A newly leaked collection of FBI data has uncovered a possible assassination plot against Queen Elizabeth II during her 1983 visit to California.
According to the paper, the alleged threat stemmed from a phone conversation from “a man who claimed that his daughter had been killed in Northern Ireland by a rubber bullet.” It also mentions a club frequented by Irish Republican Army (IRA) sympathizers.
In February and March 1983, the queen and her husband, Prince Philip, visited the west coast of the United States, and the journey went off without a hitch.
In 1979, IRA paramilitaries opposed to British control in Northern Ireland assassinated Louis Mountbatten, the last colonial governor of India and Philip’s uncle, with a bomb.
The file says that the man claimed he was going to attempt to harm the queen “by dropping some object off the Golden Gate Bridge onto the royal yacht Britannia when it sails underneath”.
Alternatively, he “would attempt to kill Queen Elizabeth when she visited Yosemite National Park”, they added.
While the FBI was unaware of any specific threats against the queen, a second file among the records stated that “the possibility of threats against the British monarchy is ever present from the Irish Republican Army.”
The queen, who died in September at the age of 96, was previously believed to be the subject of numerous assassination attempts.
Six blanks shot Fired
In 1970, suspected IRA sympathizers attempted unsuccessfully to derail her train west of Sydney, while the IRA attempted to bomb her on a visit to Shetland, off the northeast coast of _Scotland, in 1981.

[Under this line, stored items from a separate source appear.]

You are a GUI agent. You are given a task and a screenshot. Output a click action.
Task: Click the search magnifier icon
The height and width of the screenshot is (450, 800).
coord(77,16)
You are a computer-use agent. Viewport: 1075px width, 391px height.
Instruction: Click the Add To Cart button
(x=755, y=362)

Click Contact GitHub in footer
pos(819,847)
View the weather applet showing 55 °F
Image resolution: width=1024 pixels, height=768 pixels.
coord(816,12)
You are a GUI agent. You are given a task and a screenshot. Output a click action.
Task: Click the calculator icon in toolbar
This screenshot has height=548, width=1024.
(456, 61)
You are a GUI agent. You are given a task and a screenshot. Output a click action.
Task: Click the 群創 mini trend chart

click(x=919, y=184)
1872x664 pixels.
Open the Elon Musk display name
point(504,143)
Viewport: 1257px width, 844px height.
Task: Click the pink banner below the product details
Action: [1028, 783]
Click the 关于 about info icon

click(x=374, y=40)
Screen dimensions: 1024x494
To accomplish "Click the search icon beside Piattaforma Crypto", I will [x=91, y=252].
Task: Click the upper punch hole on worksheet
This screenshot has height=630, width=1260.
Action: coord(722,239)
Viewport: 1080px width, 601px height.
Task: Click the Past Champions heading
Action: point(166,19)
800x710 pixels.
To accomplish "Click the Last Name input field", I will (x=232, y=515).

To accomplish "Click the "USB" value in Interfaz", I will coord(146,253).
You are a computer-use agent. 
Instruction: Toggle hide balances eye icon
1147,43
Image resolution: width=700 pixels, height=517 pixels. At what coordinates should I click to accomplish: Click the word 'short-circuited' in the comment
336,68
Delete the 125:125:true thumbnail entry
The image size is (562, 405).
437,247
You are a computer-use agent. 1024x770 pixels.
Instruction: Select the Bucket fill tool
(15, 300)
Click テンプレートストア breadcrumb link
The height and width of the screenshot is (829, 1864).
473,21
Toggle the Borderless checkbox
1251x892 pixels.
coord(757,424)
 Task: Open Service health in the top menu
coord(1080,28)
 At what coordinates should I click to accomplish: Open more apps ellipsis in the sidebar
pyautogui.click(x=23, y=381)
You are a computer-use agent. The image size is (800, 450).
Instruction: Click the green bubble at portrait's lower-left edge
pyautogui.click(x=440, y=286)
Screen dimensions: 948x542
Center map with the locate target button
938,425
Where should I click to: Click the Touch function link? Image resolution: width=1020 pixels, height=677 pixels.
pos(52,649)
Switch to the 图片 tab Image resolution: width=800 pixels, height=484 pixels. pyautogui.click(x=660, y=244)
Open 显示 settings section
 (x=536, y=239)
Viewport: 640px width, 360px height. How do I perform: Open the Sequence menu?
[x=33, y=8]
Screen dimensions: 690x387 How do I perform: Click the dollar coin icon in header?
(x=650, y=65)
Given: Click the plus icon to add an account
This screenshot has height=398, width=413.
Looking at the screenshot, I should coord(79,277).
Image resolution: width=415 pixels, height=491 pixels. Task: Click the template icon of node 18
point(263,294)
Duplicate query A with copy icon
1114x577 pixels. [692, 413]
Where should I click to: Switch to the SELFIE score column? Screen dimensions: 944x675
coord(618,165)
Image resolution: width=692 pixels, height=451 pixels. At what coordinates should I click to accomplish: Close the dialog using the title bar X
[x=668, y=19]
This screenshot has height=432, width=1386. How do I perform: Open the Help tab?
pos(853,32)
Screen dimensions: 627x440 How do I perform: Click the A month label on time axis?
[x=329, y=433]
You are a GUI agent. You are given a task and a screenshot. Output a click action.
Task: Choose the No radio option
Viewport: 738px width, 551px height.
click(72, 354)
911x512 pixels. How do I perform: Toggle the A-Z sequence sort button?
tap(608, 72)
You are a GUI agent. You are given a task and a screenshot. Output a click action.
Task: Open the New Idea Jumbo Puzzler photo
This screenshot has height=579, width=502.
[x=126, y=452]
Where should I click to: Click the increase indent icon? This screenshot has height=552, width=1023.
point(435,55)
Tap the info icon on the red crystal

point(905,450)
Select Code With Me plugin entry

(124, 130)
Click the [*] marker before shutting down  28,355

During a visit to New Zealand the same year, a mentally ill youngster fired a single shot at the queen’s automobile.
While touring the South Island city of Dunedin, Christopher Lewis fired a single shot.
The aborted effort was covered up by police at the time, and it was only in 2018 that New Zealand’s Security Intelligence Service (SIS) spy agency disclosed papers in response to a media request that it became public.
Another adolescent shot six blanks at her during the monarch’s Trooping the Colour birthday parade in central London in 1981.
While the adolescent told troops who disarmed him that he “wanted to be famous,” the queen swiftly soothed her scared horse and continued on.
The next year, in one of the most notable security breaches of her reign, Michael Fagan gained access to the queen’s chamber and spoke to her for 10 minutes before she raised the alarm.
After a few beers, the unemployed decorator scaled the walls of Buckingham Palace, crawling up a drainpipe to gain access to the queen’s London palace.
He reportedly wandered into her bedroom and sat on the edge of the bed for a discussion with the agitated monarch before being enticed away by the offer of a shot of whisky by a court employee.